OSIC’s working groups are diving into data architecture, biomarkers, ethics, privacy issues and the lived experience of those who have interstitial lung disease (ILD), a group of difficult-to-diagnose conditions that scar the lungs and cause shortness of breath. The repository’s primary goal is to amass thousands of high-resolution computed tomography (HRCT) lung scans and enter them into an open-source database that includes accompanying clinical data anonymized to protect patient privacy. The hope is that the power of artificial intelligence will reveal patterns now hidden in the data scattered among numerous institutions and medical facilities.
Estes thanked CSL for the brain power its leaders have contributed to getting OSIC up and running.

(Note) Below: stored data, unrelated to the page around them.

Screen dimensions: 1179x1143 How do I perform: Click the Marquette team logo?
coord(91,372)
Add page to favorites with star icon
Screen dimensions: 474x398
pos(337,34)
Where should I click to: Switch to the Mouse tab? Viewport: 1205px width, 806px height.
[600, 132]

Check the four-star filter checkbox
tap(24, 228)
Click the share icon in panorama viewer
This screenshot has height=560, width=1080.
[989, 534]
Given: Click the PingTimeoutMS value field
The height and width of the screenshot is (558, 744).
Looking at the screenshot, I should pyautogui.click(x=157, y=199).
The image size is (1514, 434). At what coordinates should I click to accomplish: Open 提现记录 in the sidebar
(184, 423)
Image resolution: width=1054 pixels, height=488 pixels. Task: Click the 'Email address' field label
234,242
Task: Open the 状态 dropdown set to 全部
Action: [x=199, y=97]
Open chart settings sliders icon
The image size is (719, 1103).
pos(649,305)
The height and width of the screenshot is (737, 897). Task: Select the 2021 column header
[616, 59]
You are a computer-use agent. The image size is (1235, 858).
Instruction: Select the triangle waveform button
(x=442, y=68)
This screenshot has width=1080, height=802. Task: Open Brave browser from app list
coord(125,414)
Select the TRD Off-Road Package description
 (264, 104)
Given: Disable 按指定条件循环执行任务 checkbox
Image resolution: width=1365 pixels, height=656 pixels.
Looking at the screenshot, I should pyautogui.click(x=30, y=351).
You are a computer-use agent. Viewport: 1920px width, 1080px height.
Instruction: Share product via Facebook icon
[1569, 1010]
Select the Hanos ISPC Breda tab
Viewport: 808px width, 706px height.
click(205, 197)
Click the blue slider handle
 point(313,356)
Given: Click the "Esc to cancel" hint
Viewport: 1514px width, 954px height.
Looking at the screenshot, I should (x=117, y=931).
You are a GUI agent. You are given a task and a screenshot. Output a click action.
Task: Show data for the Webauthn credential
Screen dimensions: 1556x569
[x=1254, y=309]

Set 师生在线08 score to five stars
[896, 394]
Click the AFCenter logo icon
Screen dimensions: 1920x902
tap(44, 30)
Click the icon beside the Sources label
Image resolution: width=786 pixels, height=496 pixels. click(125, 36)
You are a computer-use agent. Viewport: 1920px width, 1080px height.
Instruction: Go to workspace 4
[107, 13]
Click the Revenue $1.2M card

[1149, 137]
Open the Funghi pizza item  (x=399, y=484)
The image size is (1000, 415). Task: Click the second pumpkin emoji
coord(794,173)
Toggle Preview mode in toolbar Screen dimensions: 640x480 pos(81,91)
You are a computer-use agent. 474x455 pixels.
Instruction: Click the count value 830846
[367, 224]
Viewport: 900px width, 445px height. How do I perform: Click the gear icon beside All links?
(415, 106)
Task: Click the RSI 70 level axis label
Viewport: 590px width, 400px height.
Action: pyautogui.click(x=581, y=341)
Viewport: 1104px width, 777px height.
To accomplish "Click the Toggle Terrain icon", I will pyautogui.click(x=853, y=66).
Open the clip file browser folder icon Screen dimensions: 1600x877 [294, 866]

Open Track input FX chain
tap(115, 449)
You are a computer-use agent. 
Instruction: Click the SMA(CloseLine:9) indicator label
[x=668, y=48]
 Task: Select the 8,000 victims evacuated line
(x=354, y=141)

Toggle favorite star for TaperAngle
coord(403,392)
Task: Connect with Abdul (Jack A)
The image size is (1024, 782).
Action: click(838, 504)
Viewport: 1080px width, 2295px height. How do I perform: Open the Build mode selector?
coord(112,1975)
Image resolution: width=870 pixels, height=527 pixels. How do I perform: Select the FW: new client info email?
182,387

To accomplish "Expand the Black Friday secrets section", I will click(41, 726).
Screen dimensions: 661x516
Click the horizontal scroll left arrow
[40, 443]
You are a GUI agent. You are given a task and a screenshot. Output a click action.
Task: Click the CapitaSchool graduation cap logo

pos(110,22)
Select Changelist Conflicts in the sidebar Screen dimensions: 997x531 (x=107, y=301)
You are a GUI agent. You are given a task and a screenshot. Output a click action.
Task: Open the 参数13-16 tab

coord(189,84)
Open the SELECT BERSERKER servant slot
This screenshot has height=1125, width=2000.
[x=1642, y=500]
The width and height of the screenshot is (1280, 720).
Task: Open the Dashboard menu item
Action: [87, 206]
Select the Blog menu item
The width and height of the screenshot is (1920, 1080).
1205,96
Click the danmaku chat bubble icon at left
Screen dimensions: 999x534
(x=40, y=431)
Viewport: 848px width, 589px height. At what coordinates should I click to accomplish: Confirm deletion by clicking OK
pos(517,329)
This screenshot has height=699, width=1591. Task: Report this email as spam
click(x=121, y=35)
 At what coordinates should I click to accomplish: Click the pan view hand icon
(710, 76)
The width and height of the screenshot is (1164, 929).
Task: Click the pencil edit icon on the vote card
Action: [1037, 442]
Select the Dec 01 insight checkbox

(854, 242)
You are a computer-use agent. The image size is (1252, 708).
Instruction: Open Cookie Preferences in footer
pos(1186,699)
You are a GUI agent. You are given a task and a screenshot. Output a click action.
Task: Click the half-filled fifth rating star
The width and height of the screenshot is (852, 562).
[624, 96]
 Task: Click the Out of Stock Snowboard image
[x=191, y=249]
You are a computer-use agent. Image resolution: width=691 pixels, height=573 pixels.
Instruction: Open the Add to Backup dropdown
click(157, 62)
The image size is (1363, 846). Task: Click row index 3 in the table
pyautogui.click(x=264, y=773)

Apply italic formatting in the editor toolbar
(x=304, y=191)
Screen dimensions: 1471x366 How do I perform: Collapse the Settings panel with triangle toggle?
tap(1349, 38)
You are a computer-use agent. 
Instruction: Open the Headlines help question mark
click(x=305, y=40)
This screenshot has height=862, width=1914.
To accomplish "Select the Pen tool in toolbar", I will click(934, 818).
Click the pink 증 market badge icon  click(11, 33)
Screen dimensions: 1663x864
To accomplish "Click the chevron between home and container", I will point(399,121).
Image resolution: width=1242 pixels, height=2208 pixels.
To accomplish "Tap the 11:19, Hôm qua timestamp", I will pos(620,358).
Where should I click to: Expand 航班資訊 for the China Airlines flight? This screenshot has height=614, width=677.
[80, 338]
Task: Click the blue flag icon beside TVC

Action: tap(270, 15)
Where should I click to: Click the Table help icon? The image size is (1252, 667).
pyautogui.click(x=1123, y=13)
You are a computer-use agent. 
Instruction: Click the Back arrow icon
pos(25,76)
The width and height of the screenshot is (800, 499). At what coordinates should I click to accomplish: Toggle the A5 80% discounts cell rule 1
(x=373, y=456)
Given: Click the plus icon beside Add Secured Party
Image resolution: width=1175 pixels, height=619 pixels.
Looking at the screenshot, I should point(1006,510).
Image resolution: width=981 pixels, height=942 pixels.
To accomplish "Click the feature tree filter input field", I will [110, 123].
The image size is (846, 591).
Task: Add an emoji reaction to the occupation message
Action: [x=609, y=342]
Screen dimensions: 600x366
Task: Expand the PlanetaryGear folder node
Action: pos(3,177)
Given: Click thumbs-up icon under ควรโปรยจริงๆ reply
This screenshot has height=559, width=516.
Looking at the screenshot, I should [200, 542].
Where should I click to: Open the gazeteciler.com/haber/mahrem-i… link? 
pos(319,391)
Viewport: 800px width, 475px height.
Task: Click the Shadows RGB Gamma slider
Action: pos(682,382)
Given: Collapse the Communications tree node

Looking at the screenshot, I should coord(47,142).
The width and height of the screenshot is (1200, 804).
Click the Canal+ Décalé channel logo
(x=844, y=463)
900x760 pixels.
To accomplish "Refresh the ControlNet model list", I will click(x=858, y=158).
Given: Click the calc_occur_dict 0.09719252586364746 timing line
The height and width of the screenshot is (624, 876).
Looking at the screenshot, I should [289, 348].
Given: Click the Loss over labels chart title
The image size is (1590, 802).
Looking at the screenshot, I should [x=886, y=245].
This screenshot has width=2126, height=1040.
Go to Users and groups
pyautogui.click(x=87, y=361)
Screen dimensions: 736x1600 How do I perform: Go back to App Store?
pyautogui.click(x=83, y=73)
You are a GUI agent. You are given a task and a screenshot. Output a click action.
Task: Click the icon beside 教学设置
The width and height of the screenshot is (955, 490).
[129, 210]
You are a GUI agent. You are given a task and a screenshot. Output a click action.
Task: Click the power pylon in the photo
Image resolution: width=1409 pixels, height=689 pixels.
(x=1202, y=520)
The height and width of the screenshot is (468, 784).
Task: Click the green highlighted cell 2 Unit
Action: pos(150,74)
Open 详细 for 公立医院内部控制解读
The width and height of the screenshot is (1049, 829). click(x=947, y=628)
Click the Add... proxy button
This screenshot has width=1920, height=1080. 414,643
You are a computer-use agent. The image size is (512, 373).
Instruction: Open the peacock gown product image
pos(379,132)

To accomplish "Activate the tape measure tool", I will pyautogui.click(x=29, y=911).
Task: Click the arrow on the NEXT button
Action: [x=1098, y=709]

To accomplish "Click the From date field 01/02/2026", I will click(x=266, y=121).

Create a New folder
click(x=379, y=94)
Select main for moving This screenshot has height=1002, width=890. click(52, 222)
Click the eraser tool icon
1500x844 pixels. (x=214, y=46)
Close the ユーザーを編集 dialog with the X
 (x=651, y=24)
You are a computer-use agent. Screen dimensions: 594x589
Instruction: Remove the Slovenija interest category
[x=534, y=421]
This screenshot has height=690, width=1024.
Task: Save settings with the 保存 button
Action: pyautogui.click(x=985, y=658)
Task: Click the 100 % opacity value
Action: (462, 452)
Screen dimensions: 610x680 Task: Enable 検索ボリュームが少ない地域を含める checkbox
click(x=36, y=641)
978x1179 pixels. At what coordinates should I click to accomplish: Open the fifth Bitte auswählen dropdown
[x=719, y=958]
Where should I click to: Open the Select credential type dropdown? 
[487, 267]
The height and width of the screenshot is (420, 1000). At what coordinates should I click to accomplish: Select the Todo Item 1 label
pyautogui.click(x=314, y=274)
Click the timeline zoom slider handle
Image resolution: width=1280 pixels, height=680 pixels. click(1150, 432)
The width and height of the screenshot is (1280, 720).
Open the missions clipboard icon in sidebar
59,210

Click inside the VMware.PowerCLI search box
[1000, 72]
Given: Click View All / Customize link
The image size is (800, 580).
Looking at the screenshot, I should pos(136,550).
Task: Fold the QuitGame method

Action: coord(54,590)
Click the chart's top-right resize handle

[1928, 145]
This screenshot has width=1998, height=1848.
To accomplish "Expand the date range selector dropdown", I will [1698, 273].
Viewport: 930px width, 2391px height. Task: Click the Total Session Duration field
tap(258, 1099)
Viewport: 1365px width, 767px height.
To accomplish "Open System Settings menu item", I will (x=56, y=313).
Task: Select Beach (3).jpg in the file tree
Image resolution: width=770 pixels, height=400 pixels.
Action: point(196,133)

They include Lars Groenke, R&D Vice President, Managing Director and Co-lead of the Respiratory Therapeutic Area; Michaela Buch-Haensel, Director Global Medical Affairs for the Respiratory Therapeutic Area; Rosza Schlenker-Herzeg, Vice President of Clinical Development, and Michael Larbig, Executive Director, Translational Development. All have been generous with their time and expertise over last several years, she said.
“CSL was there from the very beginning,” Estes said, “I don’t say this lightly, but we would not be here without the support of CSL and other industry partners.”